• [Required action] A line qualifies if it holds the string "Tools". Copy every qualifying line from the records.

Collected data

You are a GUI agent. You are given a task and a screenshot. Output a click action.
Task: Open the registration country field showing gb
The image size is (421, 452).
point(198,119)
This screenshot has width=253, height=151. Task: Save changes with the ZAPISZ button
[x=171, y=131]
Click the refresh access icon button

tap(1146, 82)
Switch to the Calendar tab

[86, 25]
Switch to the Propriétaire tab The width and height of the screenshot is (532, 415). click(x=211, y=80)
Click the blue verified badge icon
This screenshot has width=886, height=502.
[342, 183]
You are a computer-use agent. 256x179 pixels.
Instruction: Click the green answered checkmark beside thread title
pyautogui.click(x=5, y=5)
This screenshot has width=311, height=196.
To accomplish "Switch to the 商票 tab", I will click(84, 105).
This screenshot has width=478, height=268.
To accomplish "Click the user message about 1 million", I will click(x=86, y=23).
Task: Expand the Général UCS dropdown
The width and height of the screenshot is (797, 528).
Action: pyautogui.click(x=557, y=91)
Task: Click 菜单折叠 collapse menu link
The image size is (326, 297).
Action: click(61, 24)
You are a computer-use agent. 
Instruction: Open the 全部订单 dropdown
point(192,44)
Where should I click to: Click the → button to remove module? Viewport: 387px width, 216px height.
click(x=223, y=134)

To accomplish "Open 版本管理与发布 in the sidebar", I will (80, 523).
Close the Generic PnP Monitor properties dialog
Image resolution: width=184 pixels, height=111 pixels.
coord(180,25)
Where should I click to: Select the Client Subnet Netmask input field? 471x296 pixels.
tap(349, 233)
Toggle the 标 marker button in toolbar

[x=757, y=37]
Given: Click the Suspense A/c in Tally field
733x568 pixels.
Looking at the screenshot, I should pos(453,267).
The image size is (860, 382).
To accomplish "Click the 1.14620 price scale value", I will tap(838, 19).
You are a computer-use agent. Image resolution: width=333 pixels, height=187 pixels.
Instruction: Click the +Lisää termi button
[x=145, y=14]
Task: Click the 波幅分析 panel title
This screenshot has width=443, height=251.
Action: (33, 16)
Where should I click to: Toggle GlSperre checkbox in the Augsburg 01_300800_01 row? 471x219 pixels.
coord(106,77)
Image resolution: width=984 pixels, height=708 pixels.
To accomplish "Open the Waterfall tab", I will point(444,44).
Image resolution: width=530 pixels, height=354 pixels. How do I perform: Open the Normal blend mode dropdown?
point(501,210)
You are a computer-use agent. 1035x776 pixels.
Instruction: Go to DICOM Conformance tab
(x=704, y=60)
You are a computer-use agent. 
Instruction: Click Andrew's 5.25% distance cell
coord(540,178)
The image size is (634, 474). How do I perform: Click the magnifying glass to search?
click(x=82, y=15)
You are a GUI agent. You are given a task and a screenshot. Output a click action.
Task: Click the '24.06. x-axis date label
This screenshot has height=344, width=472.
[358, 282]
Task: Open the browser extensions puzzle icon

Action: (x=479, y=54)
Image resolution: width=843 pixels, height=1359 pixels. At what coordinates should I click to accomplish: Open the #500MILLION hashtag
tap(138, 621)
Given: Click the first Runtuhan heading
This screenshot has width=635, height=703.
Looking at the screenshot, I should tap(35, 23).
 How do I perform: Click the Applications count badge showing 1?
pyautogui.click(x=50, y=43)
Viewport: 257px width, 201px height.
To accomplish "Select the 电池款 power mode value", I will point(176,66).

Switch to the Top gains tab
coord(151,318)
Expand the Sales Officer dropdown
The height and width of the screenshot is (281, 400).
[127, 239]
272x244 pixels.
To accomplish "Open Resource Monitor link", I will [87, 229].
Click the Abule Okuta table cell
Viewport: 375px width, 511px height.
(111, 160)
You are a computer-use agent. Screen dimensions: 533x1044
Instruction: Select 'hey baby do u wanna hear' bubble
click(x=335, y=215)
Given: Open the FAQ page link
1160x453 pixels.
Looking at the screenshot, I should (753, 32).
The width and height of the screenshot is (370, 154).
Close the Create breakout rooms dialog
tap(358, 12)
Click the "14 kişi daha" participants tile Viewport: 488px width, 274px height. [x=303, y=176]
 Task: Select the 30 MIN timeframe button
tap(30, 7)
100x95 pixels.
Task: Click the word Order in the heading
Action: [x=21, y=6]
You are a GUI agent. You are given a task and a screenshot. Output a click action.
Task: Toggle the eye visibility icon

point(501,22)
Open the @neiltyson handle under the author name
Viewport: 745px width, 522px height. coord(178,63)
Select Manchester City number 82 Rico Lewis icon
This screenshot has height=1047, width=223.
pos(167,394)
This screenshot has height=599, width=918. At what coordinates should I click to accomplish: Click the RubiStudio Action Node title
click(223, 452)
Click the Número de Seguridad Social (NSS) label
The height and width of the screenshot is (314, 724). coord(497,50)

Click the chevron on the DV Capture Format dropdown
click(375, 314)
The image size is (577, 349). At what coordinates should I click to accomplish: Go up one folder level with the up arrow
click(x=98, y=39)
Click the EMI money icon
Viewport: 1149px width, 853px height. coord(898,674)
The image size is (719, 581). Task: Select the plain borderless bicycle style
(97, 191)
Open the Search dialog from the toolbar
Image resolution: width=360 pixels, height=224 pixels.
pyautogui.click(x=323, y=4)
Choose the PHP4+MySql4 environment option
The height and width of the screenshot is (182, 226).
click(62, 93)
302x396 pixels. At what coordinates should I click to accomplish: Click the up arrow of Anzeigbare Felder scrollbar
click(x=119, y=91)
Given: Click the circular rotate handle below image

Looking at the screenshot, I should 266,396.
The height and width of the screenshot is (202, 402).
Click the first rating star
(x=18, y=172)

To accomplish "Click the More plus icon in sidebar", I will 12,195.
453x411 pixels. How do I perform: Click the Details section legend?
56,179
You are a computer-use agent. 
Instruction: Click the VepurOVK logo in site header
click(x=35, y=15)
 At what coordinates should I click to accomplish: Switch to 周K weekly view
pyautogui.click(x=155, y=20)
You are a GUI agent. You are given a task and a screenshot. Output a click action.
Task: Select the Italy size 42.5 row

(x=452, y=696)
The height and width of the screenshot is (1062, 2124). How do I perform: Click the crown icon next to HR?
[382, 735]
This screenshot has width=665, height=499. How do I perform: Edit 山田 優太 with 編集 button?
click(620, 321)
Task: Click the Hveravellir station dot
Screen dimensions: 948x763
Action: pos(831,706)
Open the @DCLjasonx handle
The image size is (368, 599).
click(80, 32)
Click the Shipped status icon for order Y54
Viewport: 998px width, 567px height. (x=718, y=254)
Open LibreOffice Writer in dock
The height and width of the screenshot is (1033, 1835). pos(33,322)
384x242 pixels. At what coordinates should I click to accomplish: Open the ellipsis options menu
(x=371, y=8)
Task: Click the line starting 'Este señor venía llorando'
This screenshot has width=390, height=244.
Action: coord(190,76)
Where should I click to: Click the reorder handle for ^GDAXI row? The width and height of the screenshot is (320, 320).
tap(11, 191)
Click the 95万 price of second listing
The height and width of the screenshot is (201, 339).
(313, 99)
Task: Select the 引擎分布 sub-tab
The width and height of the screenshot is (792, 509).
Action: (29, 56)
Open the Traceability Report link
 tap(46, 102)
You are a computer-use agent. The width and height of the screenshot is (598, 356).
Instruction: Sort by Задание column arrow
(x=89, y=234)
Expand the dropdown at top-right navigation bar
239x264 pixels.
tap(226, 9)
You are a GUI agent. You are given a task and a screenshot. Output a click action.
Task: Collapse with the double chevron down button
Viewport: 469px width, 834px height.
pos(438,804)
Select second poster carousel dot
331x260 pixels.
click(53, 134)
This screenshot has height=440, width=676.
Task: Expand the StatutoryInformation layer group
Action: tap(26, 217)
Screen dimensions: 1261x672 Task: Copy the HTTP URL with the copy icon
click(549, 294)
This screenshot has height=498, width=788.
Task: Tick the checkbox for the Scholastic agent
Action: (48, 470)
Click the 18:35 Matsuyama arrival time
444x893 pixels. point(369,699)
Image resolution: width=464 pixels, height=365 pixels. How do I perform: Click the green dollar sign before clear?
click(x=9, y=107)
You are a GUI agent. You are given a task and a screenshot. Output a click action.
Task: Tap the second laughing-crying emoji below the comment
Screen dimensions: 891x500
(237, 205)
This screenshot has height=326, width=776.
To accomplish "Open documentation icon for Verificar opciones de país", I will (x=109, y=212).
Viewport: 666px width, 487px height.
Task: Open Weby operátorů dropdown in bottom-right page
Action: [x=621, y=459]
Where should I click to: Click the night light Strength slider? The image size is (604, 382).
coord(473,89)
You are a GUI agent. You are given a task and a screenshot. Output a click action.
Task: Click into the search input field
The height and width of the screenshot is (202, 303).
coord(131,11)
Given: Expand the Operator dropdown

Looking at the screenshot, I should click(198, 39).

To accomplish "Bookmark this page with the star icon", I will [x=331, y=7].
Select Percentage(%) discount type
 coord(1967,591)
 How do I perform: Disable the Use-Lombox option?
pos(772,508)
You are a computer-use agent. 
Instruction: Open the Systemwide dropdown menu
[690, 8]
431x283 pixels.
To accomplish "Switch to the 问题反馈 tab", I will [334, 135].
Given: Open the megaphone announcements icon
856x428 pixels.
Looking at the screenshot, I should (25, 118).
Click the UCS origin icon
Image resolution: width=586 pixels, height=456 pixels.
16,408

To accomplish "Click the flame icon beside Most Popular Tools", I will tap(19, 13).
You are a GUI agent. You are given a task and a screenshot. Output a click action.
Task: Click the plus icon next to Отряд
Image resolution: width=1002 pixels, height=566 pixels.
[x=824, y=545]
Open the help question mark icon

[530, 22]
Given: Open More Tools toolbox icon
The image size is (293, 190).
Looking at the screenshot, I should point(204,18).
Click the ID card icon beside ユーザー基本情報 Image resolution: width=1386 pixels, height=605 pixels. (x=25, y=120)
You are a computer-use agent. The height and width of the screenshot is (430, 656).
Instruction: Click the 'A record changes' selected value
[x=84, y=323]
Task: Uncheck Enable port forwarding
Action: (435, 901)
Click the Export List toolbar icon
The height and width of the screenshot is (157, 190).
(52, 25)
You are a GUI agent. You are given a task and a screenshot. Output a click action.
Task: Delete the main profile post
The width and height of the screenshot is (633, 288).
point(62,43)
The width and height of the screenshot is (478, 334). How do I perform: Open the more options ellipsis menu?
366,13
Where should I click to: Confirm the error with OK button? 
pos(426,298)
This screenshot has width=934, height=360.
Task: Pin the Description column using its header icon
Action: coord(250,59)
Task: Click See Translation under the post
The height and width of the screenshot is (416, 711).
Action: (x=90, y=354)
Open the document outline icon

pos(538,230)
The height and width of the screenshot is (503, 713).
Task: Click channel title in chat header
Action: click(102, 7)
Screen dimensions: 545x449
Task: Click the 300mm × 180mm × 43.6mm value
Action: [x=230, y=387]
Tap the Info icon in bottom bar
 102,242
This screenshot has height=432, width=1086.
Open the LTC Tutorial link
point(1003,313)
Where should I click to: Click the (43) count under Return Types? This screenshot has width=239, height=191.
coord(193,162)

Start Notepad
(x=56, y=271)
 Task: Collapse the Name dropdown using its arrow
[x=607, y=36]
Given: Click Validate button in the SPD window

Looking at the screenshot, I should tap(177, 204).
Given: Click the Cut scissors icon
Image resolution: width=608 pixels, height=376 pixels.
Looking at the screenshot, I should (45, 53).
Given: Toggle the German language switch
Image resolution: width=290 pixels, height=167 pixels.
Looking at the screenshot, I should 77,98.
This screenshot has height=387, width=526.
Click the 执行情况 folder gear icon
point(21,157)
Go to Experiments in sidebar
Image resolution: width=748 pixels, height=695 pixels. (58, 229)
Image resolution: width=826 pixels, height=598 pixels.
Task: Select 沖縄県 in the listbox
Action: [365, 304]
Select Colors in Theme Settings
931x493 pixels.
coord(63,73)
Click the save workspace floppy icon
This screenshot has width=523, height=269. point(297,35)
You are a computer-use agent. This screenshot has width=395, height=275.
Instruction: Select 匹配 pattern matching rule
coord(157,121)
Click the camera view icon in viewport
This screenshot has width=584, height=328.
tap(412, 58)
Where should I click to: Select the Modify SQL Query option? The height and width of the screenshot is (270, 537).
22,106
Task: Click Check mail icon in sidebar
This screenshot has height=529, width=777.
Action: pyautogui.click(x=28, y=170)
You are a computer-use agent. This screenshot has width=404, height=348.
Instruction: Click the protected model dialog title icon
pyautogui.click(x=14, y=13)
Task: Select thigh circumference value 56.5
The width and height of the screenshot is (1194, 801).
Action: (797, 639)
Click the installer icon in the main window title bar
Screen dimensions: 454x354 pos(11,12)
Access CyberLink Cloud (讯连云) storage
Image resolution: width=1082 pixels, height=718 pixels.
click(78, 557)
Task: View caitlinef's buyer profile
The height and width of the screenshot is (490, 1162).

• [Answer section]
To accomplish "Click the flame icon beside Most Popular Tools", I will tap(19, 13).
Given: Open More Tools toolbox icon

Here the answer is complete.